When I think about the word responsibility, I now break it down in my head as the two words, "response" and "ability." In other words, responsibility to me, is the ability to respond rather than react.
We often think of responsibility as something associated with adulthood, but I don't think that this is necessarily the case. Often times, we have un-learned our intuitive and often healthy childhood responses during the course of our lives and the environments and influences we've been exposed to, and have replaced them with maladaptive variations of fight, flight, or freeze (all three of which I intend to discuss in future posts!).
In that sense, response-ability is certainly the result of maturity, or rather personal evolution and self-awareness. Response-ability is the ability to be mindful of our Selves and the thoughts and feelings that we experience as a result of internal and external stimuli. It involves groundedness/ centeredness and mindfulness, and the ability to consciously and deliberately choose our responses with intention and care.
Early on, this constant state of mindfulness can be exhausting and require concerted effort and attention. It is certainly something with a high up-front investment in service of long terms future rewards that exponentially pay off. Yet, the beginning will inevitably we peppered with distracted attention and reaction - behaviors that stem from our reptilian brains - our amygdalas - rather than our evolved, higher-reasoning brains - our prefrontal cortexes. But with time, I know of people who have mastered response-ability (I'm certainly not one of those people, yet), who are able to modulate their responses to the extent that even the thoughts and feelings preceding their behavioral impulses have shifted.

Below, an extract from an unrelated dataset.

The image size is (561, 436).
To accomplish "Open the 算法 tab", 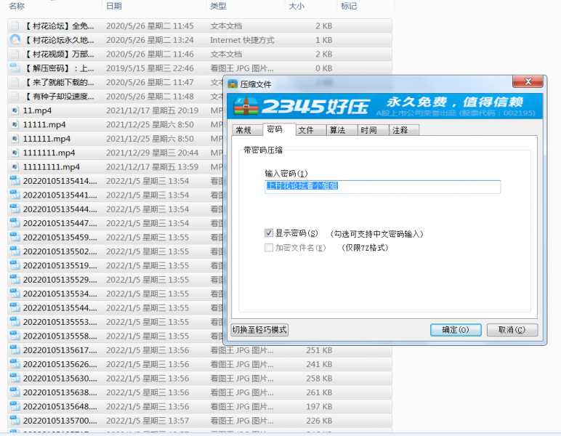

The best way to master the skill (because it is a skill that I believe anybody is capable of learning) is the way most things are learned and mastered: practice and time. It will be tedious. We will mess up and not succeed. But with time I believe that we can make a shift. A shift that will allow us to exercise control over our behaviors and our lives rather than allowing our knee-jerk reactions, urges, and impulses drag us along for the ride.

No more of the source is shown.